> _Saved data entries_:

● ● ●

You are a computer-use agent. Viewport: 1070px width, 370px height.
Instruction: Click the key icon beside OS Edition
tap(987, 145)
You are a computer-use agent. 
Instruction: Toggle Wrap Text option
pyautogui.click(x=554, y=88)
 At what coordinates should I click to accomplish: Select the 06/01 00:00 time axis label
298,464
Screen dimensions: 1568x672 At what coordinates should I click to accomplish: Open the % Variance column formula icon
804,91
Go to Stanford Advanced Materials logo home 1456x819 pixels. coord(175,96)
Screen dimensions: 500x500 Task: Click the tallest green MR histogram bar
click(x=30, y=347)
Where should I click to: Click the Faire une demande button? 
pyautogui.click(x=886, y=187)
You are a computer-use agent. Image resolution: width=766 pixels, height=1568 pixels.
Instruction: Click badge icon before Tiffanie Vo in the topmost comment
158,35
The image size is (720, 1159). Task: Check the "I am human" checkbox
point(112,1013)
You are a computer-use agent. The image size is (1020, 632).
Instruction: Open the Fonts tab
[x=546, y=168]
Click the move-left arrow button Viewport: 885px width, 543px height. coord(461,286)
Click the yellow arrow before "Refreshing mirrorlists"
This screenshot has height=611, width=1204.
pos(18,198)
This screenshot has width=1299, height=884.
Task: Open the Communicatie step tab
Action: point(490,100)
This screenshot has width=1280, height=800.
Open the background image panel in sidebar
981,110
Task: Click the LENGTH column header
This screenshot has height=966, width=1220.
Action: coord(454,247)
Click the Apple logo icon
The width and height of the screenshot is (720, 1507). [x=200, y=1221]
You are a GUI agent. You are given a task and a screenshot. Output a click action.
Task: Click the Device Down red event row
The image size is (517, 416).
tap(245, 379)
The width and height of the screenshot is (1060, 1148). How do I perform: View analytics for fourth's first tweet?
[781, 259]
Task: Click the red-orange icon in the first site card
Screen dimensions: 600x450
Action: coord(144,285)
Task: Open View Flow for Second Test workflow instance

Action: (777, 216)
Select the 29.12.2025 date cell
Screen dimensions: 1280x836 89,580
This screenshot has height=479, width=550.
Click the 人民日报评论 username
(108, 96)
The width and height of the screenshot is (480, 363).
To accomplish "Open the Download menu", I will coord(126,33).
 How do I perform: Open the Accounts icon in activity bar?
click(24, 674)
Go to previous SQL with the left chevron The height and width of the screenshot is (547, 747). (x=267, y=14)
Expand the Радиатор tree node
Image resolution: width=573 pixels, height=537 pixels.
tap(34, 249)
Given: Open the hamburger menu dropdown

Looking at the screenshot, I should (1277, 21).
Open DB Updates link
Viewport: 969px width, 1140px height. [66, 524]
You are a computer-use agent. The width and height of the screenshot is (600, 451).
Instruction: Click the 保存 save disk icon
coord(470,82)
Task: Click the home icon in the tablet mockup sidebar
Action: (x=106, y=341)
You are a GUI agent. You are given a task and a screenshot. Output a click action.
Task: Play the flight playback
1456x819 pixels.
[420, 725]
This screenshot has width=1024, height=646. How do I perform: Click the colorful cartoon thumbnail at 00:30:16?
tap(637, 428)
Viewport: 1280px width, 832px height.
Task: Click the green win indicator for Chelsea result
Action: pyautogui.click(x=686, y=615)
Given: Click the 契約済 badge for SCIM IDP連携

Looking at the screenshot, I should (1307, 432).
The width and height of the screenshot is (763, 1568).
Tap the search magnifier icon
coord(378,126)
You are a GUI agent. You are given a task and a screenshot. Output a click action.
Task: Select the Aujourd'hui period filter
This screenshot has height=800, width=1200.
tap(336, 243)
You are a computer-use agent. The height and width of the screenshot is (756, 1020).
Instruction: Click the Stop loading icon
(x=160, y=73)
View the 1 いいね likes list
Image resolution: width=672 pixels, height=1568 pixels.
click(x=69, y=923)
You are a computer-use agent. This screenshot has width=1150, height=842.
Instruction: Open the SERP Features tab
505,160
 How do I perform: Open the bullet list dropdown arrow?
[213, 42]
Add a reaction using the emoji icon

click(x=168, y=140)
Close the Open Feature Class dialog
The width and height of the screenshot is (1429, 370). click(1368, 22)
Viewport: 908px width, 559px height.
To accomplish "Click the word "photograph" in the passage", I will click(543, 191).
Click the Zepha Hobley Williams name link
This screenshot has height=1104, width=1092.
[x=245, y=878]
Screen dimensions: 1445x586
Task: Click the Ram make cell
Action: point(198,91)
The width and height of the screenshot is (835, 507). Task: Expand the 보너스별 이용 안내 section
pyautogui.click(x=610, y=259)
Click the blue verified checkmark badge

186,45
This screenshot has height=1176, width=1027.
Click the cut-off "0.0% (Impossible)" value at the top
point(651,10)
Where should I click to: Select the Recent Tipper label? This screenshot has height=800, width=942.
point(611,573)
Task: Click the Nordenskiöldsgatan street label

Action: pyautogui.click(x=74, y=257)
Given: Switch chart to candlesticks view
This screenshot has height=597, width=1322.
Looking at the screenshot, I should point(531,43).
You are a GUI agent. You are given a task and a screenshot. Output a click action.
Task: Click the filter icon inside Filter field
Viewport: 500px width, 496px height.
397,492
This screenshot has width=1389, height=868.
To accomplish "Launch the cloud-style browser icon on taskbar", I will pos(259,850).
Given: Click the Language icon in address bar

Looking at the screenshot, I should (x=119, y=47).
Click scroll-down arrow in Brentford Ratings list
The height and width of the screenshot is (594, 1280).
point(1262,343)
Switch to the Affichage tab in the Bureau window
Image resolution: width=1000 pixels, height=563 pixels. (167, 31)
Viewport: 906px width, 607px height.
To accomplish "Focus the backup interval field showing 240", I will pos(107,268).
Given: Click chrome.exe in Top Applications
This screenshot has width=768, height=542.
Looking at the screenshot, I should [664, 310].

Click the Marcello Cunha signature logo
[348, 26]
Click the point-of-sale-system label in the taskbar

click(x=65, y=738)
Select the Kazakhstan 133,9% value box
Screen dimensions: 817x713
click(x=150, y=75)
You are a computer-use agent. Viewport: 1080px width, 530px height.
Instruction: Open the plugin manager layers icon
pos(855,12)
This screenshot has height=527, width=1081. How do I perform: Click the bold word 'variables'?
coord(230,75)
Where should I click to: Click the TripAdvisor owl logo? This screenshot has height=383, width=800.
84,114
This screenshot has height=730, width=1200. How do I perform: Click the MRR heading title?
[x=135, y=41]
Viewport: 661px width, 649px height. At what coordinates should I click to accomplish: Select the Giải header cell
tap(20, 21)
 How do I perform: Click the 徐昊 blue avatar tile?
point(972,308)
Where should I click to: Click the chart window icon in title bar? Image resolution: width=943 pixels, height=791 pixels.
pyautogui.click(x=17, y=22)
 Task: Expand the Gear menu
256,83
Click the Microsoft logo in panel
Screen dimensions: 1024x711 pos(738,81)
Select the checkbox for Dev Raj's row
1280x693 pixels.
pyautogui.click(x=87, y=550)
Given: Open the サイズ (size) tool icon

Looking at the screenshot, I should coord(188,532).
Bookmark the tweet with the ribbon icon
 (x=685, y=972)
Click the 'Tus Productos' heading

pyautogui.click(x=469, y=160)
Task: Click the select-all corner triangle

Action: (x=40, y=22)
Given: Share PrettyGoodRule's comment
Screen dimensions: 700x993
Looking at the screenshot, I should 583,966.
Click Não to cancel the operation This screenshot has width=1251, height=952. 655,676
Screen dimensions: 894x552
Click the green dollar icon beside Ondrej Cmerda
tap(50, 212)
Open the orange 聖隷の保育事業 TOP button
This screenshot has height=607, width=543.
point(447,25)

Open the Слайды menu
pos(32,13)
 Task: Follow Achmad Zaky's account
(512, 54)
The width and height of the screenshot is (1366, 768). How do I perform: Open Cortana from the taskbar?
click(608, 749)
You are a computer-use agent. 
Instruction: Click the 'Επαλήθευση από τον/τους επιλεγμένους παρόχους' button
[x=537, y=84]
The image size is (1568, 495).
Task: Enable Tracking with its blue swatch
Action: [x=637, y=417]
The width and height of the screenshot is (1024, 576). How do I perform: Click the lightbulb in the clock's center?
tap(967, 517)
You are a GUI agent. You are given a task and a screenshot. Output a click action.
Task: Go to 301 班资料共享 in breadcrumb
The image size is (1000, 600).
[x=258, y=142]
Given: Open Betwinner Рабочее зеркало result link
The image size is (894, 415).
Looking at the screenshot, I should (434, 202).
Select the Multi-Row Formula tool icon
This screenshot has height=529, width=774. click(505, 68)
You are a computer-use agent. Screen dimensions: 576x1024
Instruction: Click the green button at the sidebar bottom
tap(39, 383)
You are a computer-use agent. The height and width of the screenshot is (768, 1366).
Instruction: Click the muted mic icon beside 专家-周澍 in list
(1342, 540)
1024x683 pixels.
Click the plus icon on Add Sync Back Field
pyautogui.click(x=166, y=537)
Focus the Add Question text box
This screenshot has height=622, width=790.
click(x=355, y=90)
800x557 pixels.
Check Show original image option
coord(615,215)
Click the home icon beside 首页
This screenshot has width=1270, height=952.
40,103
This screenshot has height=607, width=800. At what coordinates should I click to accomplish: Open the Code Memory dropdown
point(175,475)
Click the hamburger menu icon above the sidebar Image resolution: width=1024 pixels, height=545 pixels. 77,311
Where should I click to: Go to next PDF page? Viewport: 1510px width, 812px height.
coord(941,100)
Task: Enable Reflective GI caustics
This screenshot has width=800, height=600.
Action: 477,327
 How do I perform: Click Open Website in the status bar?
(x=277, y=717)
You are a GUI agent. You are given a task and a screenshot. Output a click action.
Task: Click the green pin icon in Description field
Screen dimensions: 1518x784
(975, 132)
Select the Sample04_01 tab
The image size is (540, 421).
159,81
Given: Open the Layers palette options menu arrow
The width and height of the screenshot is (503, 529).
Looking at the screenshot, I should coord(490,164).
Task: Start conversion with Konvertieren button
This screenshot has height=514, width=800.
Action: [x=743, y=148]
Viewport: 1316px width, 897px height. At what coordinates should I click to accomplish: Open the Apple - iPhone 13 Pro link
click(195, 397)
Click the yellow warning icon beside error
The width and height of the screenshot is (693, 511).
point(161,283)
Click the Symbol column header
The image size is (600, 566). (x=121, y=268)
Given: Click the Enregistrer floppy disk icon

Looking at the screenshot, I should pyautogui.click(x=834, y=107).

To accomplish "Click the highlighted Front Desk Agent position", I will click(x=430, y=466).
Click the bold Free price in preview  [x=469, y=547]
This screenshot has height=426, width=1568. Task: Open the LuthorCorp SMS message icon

● ● ●

> _PROMPT_:
Only the lines from the one containing "Task: Enable Reflective GI caustics" through the end of the data above are wanted, both ends included; restate them word for word.

> _RESPONSE TO THIS EXERCISE_:
Task: Enable Reflective GI caustics
This screenshot has width=800, height=600.
Action: 477,327
 How do I perform: Click Open Website in the status bar?
(x=277, y=717)
You are a GUI agent. You are given a task and a screenshot. Output a click action.
Task: Click the green pin icon in Description field
Screen dimensions: 1518x784
(975, 132)
Select the Sample04_01 tab
The image size is (540, 421).
159,81
Given: Open the Layers palette options menu arrow
The width and height of the screenshot is (503, 529).
Looking at the screenshot, I should coord(490,164).
Task: Start conversion with Konvertieren button
This screenshot has height=514, width=800.
Action: [x=743, y=148]
Viewport: 1316px width, 897px height. At what coordinates should I click to accomplish: Open the Apple - iPhone 13 Pro link
click(195, 397)
Click the yellow warning icon beside error
The width and height of the screenshot is (693, 511).
point(161,283)
Click the Symbol column header
The image size is (600, 566). (x=121, y=268)
Given: Click the Enregistrer floppy disk icon

Looking at the screenshot, I should pyautogui.click(x=834, y=107).

To accomplish "Click the highlighted Front Desk Agent position", I will click(x=430, y=466).
Click the bold Free price in preview  [x=469, y=547]
This screenshot has height=426, width=1568. Task: Open the LuthorCorp SMS message icon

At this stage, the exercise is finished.